We first show that this is homotopic to the identity. The homotopy is simply given by $F(t,x) = \frac{(1-t)x +tg(x)}{|(1-t)x +tg(x)|}$, which is defined and continuous if the denominator is nowhere zero. We compute
\begin{equation}
|(1-t)x +tg(x)|^2 = (1-t)^2|x|^2 + t^2 g(x)^2 + 2t(1-t)x\cdot g(x).
\end{equation}
By the condition on $f$ each of these terms is nonnegative, and by our "assumption-for-contradiction" one of the first terms is always positive. So $F$ is a continuous map. Clearly $F(0,x)=x$ and $F(1,x)= g(x)$. 
Next we show that $g$ is also homotopic to a constant map. This homotopy is given by $G(t,x) = \frac{f(tx)}{|f(tx)|}$, which is a well-defined continuous map by our "assumption-for-contradiction". Clearly $G(1,x) = g(x)$ and $G(0,x) = x_0 = \frac{f(0)}{|f(0)|}$. 
Now since homotopy is an equivalence relation (in particular transitive), this means that the identity of $S^n$ is homotopic to a constant map, which is not true. Therefore the assumption $0\notin f(B)$ is false!

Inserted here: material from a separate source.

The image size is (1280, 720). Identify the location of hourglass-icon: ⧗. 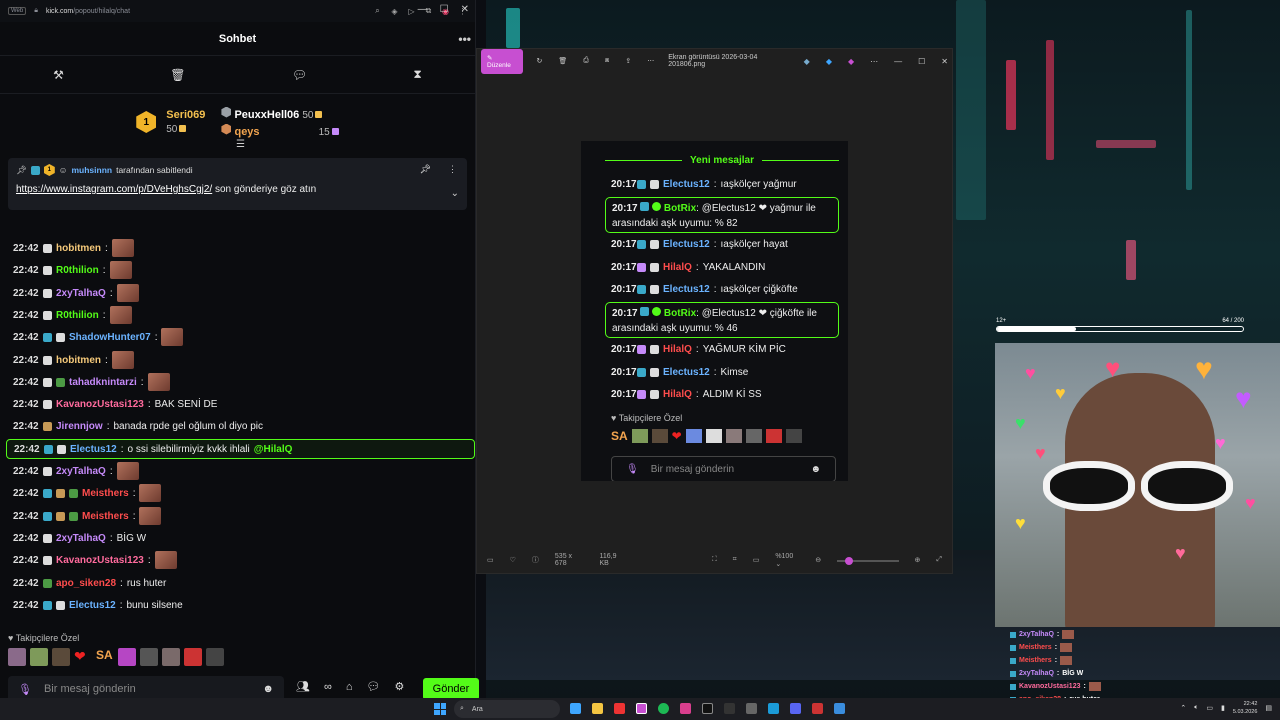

Now I'll attempt to show that you need to use the fact that the identity is not homotopic to a constant map, and by this I mean that the "zero-statement" you wish to prove in fact implies the "homotopy-statement". To show this, assume the converse of the "homotopy-statement", i.e. that there exists a homotopy $F:I\times S^n\rightarrow S^n$ from the identity of $S^n$ to a constant map. From this we construct a counterexample to the "zero-statement", which I call $f: \mathbb{R}^{n+1}\rightarrow \mathbb{R}^{n+1}$.
For $|x|\geq 1$, let $f(x) = x$. For $1\geq|x|> 0$ let $f(x) = F(|x|,\frac{x}{|x|})$, and let $f(0) = F(0,-) = x_0$. Here we take $F(1,-)$ to by the identity and $F(0,-)$ to be constant. By the pasting lemma, $f$ is continuous even where $|x| = 1$. It remains to check that it is continuous at $0$. To see this, pick any neighborhood $V$ of $f(0)=x_0$. Then $F^{-1}(V)\subset I\times S^n$ contains the strip $\{0\}\times S^n$, and by the tube lemma also some tube $[0,\varepsilon)\times S^n$. This proves that when $|x|<\varepsilon$,  $\ f(x)\in V$, so the open ball $B(0,\varepsilon)$ is mapped into $V$, proving continuity at $0$.
The map $f$ satifies $x\cdot f(x) = x\cdot x =1\geq 0$ for $x\in S^n$, but by construction there is no point at all which is mapped to zero, so it contradicts the "zero-statement"!